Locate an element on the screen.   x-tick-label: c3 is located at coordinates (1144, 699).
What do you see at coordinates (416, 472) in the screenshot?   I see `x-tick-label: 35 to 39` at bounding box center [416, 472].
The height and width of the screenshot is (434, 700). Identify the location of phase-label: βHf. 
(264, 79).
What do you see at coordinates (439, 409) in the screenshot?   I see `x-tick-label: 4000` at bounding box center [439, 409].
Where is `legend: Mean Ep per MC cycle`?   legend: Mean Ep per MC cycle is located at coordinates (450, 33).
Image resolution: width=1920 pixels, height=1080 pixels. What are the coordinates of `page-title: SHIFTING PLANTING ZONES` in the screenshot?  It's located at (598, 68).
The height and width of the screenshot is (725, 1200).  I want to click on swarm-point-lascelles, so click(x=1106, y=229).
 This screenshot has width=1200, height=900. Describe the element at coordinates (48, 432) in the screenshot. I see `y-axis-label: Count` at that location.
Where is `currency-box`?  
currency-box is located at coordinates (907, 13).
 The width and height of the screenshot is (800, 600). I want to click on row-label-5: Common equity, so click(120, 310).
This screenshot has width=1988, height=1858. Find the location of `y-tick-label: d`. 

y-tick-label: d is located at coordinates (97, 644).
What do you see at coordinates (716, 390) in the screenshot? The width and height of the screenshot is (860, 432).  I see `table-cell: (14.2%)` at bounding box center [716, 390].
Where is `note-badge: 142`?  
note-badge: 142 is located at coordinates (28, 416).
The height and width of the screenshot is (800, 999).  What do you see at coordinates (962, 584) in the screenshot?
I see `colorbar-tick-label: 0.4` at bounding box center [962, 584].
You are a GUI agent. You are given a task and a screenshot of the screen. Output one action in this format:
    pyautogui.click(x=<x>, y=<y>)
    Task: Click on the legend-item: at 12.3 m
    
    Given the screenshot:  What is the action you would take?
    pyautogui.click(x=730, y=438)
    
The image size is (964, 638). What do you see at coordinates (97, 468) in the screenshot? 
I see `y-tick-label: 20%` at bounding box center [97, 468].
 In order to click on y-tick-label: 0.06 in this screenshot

**WORK TO COMPLETE:**
Write out the entries above exactly, from the line containing "What do you see at coordinates (416, 472)" through the line containing "Image resolution: width=1920", both included.

**EXERCISE OUTPUT:**
What do you see at coordinates (416, 472) in the screenshot?   I see `x-tick-label: 35 to 39` at bounding box center [416, 472].
The height and width of the screenshot is (434, 700). Identify the location of phase-label: βHf. 
(264, 79).
What do you see at coordinates (439, 409) in the screenshot?   I see `x-tick-label: 4000` at bounding box center [439, 409].
Where is `legend: Mean Ep per MC cycle`?   legend: Mean Ep per MC cycle is located at coordinates (450, 33).
Image resolution: width=1920 pixels, height=1080 pixels. What are the coordinates of `page-title: SHIFTING PLANTING ZONES` in the screenshot?  It's located at (598, 68).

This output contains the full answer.